### SUPPLIED RECORDS
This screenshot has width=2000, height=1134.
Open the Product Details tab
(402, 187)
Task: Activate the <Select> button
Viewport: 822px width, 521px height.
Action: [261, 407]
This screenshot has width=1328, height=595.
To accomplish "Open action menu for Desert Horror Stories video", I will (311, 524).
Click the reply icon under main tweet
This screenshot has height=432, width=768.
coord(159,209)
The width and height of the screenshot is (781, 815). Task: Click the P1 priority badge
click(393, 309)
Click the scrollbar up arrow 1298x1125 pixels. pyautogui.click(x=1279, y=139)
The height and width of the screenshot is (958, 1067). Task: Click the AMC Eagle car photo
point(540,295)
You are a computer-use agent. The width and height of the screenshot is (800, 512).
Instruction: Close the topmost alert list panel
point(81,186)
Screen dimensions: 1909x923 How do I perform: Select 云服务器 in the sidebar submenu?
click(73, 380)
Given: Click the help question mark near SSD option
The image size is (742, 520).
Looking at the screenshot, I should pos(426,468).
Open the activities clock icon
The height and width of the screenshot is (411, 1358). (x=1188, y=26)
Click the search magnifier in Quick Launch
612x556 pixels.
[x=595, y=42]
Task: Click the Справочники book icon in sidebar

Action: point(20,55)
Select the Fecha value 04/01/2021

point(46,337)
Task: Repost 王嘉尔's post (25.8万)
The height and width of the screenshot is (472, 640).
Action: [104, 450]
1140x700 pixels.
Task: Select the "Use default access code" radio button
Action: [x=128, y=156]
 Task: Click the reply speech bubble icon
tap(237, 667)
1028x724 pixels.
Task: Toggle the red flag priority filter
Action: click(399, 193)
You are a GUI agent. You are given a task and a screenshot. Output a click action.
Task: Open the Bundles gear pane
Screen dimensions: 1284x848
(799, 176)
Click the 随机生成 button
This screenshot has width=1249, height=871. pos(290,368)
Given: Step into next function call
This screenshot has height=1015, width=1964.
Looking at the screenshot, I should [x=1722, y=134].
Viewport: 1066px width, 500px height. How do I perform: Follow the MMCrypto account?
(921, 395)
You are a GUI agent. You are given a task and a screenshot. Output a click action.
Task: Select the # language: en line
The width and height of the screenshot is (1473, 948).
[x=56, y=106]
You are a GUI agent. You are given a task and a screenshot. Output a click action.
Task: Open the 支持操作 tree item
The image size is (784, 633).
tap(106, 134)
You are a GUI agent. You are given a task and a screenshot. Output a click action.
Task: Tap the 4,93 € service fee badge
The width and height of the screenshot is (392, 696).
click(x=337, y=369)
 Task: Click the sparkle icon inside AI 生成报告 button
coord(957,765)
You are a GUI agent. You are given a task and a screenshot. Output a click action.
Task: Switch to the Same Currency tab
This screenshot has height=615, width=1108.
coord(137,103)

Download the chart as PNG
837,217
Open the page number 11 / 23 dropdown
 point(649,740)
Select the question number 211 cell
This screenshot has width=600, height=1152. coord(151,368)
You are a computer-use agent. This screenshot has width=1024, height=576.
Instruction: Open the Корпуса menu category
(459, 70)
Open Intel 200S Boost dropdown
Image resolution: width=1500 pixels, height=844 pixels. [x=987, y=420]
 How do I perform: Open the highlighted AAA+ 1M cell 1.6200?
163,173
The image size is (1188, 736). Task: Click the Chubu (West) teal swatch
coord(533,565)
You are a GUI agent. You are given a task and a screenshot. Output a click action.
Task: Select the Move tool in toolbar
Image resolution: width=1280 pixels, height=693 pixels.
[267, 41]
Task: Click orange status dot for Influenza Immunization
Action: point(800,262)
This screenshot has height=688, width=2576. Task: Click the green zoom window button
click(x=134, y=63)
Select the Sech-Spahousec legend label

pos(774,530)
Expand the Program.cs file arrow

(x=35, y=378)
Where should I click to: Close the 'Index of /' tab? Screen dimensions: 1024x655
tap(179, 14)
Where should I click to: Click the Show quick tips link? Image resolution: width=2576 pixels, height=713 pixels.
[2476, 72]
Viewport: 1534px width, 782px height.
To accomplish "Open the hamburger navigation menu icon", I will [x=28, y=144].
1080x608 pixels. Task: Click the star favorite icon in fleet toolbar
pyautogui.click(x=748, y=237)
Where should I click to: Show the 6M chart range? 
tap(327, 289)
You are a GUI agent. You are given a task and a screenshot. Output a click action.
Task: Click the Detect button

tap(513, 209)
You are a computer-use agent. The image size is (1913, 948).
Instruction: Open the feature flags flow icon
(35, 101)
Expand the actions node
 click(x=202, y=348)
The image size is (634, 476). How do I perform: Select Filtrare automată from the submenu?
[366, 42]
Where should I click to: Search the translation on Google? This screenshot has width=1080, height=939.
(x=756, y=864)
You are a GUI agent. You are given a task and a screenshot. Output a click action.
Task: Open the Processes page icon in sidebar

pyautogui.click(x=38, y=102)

### WHAT IS EXPECTED
Word for word, set down all of the material.

### TASK OUTPUT
This screenshot has width=2000, height=1134.
Open the Product Details tab
(402, 187)
Task: Activate the <Select> button
Viewport: 822px width, 521px height.
Action: [261, 407]
This screenshot has width=1328, height=595.
To accomplish "Open action menu for Desert Horror Stories video", I will (311, 524).
Click the reply icon under main tweet
This screenshot has height=432, width=768.
coord(159,209)
The width and height of the screenshot is (781, 815). Task: Click the P1 priority badge
click(393, 309)
Click the scrollbar up arrow 1298x1125 pixels. pyautogui.click(x=1279, y=139)
The height and width of the screenshot is (958, 1067). Task: Click the AMC Eagle car photo
point(540,295)
You are a computer-use agent. The width and height of the screenshot is (800, 512).
Instruction: Close the topmost alert list panel
point(81,186)
Screen dimensions: 1909x923 How do I perform: Select 云服务器 in the sidebar submenu?
click(73, 380)
Given: Click the help question mark near SSD option
The image size is (742, 520).
Looking at the screenshot, I should pos(426,468).
Open the activities clock icon
The height and width of the screenshot is (411, 1358). (x=1188, y=26)
Click the search magnifier in Quick Launch
612x556 pixels.
[x=595, y=42]
Task: Click the Справочники book icon in sidebar

Action: point(20,55)
Select the Fecha value 04/01/2021

point(46,337)
Task: Repost 王嘉尔's post (25.8万)
The height and width of the screenshot is (472, 640).
Action: [104, 450]
1140x700 pixels.
Task: Select the "Use default access code" radio button
Action: [x=128, y=156]
 Task: Click the reply speech bubble icon
tap(237, 667)
1028x724 pixels.
Task: Toggle the red flag priority filter
Action: click(399, 193)
You are a GUI agent. You are given a task and a screenshot. Output a click action.
Task: Open the Bundles gear pane
Screen dimensions: 1284x848
(799, 176)
Click the 随机生成 button
This screenshot has width=1249, height=871. pos(290,368)
Given: Step into next function call
This screenshot has height=1015, width=1964.
Looking at the screenshot, I should [x=1722, y=134].
Viewport: 1066px width, 500px height. How do I perform: Follow the MMCrypto account?
(921, 395)
You are a GUI agent. You are given a task and a screenshot. Output a click action.
Task: Select the # language: en line
The width and height of the screenshot is (1473, 948).
[x=56, y=106]
You are a GUI agent. You are given a task and a screenshot. Output a click action.
Task: Open the 支持操作 tree item
The image size is (784, 633).
tap(106, 134)
You are a GUI agent. You are given a task and a screenshot. Output a click action.
Task: Tap the 4,93 € service fee badge
The width and height of the screenshot is (392, 696).
click(x=337, y=369)
 Task: Click the sparkle icon inside AI 生成报告 button
coord(957,765)
You are a GUI agent. You are given a task and a screenshot. Output a click action.
Task: Switch to the Same Currency tab
This screenshot has height=615, width=1108.
coord(137,103)

Download the chart as PNG
837,217
Open the page number 11 / 23 dropdown
 point(649,740)
Select the question number 211 cell
This screenshot has width=600, height=1152. coord(151,368)
You are a computer-use agent. This screenshot has width=1024, height=576.
Instruction: Open the Корпуса menu category
(459, 70)
Open Intel 200S Boost dropdown
Image resolution: width=1500 pixels, height=844 pixels. [x=987, y=420]
 How do I perform: Open the highlighted AAA+ 1M cell 1.6200?
163,173
The image size is (1188, 736). Task: Click the Chubu (West) teal swatch
coord(533,565)
You are a GUI agent. You are given a task and a screenshot. Output a click action.
Task: Select the Move tool in toolbar
Image resolution: width=1280 pixels, height=693 pixels.
[267, 41]
Task: Click orange status dot for Influenza Immunization
Action: point(800,262)
This screenshot has height=688, width=2576. Task: Click the green zoom window button
click(x=134, y=63)
Select the Sech-Spahousec legend label

pos(774,530)
Expand the Program.cs file arrow

(x=35, y=378)
Where should I click to: Close the 'Index of /' tab? Screen dimensions: 1024x655
tap(179, 14)
Where should I click to: Click the Show quick tips link? Image resolution: width=2576 pixels, height=713 pixels.
[2476, 72]
Viewport: 1534px width, 782px height.
To accomplish "Open the hamburger navigation menu icon", I will [x=28, y=144].
1080x608 pixels. Task: Click the star favorite icon in fleet toolbar
pyautogui.click(x=748, y=237)
Where should I click to: Show the 6M chart range? 
tap(327, 289)
You are a GUI agent. You are given a task and a screenshot. Output a click action.
Task: Click the Detect button

tap(513, 209)
You are a computer-use agent. The image size is (1913, 948).
Instruction: Open the feature flags flow icon
(35, 101)
Expand the actions node
 click(x=202, y=348)
The image size is (634, 476). How do I perform: Select Filtrare automată from the submenu?
[366, 42]
Where should I click to: Search the translation on Google? This screenshot has width=1080, height=939.
(x=756, y=864)
You are a GUI agent. You are given a task and a screenshot. Output a click action.
Task: Open the Processes page icon in sidebar

pyautogui.click(x=38, y=102)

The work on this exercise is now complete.